Mindless Diversions Comment Rescue And Open Thread!

Kohole asks:

Your comment brings up a question: when did Good v Evil stories with the Good Guys Winning actually start (at least in the western tradition)? 

The bible and the myths ancient Greeks & Romans (and the plays of the Classical Greeks & Romans) are filled with not quite good people doing sometimes good things – but often not – and sometimes winning – but often losing.  Fast forwarding the Shakespeare, you see the same pattern.  In the fairy tale genre, Red Ridding Hood comes close to pure Good beating Evil,   but ‘the lumberjack’ is more of the deus ex machina and in any case not a ‘main’ character.  (and the rest of the Greater Grimm Metro Area collection is a very mixed bag for clearly defined Good and Evil)

Some of the answers we came up with after the cut… but leave your answer in comments!

Trumwill’s guess was:

I wonder to what extent this is an American thing? American optimism and such? I don’t consume a whole lot from elsewhere.

Mine was:

I’d go back to the Victorian Era. When children stopped dying when you looked at them the wrong way, suddenly, you could stop telling cautionary stories to children (don’t talk to strangers or you’ll die, don’t touch other people’s stuff or you’ll die, don’t get lost in the forest or you’ll die, don’t go above your station or you’ll die), you realized that you could (indeed, had to) start telling stories that had moral lessons above and beyond the “thou shalt nots”.

For that, you needed beatitudes. “Do this and you will get rewarded thusly.”

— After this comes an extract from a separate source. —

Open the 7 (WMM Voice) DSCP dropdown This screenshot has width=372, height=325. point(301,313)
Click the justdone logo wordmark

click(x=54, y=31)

Much more uplifting. Indeed, they sold like hotcakes.

Glyph’s was:

You can’t discount the Christ story, since he’s the archetype for Supes himself.   Prior to the New Testament, even the best of the best and the biggest and baddest (Moses, David, Samson) screwed up royally, and paid dearly.

Are we on to something?

Spitball a guess in the comments. Or, hey, treat it like an open thread.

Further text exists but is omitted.